Abstract

Pacifist Invasions: Arabic, Translation, and the Postfrancophone Lyric is about what happens to the contemporary French lyric in the translingual Arabic context. Drawing on lyric theory, comparative poetics, and linguistics, it demonstrates how Arabic literature and Islamic scripture pacifically invade French in poetry by Habib Tengour (Algeria), Edmond Jabès (Egypt), Salah Stétié (Lebanon), Abdelwahab Meddeb (Tunisia), and Ryoko Sekiguchi (Japan). Pacifist Invasions deploys comparative side-by-side close readings of classical Arabic literature, Islamic scripture, and the Arabic commentary traditions in the original language, against the landscape of contemporary Francophone literature, poetry, and poetics. Detailed close readings reveal three generic modes of translating Arabic poetics into French lyric. The book analyzes how poets writing in French pacifically invade the language by engaging in a translational and intertextual relationship with the history and world of Arabic literature. Pacifist Invasions reveals the central importance of translational and intertextual poetics after colonialism, as they pacifically invade and denature the monolingual fabric of French. It recasts the field of Francophone Studies to account for transversal and transhistorical transmissions of literary forms and languages in Arabic, and offers fresh insight into the question of writing in the colonizer’s language.

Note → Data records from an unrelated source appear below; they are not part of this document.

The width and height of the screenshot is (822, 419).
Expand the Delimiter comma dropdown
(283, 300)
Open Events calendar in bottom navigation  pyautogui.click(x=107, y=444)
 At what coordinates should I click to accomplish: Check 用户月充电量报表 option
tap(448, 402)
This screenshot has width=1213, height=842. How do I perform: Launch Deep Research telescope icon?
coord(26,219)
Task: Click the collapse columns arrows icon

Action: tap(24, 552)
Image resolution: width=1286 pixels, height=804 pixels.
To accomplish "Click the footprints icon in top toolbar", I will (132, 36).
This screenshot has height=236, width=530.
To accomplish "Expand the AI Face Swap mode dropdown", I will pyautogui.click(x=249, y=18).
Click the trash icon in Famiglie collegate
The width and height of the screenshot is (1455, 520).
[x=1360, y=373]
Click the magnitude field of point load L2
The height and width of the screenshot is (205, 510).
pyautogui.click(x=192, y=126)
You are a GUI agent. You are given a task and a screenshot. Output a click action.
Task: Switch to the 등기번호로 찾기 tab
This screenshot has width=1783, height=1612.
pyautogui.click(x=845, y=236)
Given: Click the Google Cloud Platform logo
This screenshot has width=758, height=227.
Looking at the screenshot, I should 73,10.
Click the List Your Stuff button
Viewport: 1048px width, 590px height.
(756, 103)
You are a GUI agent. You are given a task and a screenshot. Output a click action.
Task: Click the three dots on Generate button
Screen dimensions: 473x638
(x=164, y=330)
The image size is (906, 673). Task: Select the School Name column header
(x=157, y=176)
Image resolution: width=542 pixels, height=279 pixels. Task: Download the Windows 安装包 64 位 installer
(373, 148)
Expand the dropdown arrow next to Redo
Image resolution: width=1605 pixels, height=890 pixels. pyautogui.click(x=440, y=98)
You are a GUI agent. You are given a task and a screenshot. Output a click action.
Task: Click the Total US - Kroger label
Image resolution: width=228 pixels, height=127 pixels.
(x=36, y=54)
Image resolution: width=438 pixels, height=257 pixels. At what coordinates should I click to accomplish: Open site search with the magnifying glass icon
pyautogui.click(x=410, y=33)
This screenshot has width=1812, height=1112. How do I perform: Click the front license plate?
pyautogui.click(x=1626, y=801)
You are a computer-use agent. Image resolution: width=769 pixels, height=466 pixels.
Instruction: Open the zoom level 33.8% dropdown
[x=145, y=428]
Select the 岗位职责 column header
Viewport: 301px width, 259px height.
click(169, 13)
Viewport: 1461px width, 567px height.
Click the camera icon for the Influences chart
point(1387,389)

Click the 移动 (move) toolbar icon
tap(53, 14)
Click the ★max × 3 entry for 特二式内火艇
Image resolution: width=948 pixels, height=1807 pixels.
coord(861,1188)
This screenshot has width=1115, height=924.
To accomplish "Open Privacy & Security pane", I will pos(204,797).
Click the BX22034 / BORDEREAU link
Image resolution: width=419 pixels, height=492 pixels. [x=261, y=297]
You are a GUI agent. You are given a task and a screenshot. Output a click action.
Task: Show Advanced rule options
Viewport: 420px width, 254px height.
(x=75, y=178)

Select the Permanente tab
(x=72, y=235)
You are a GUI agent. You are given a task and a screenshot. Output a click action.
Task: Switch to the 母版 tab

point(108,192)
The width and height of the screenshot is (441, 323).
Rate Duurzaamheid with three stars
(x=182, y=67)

The study shifts the focus to the context of Arabic and Islamic literary cultures, demonstrating how they pacifically invade French from within, rather than writing back from the margins of empire. Through close readings of poetry, translations, commentaries, chapbooks, art books, and essays, Pacifist Invasions proposes a rereading of Francophone literature in relation to the translations and transmissions of classical Arabic poetics, offering a translingual, comparative repositioning of the field of Francophone postcolonial studies along a fluid, translational Franco-Arabic axis.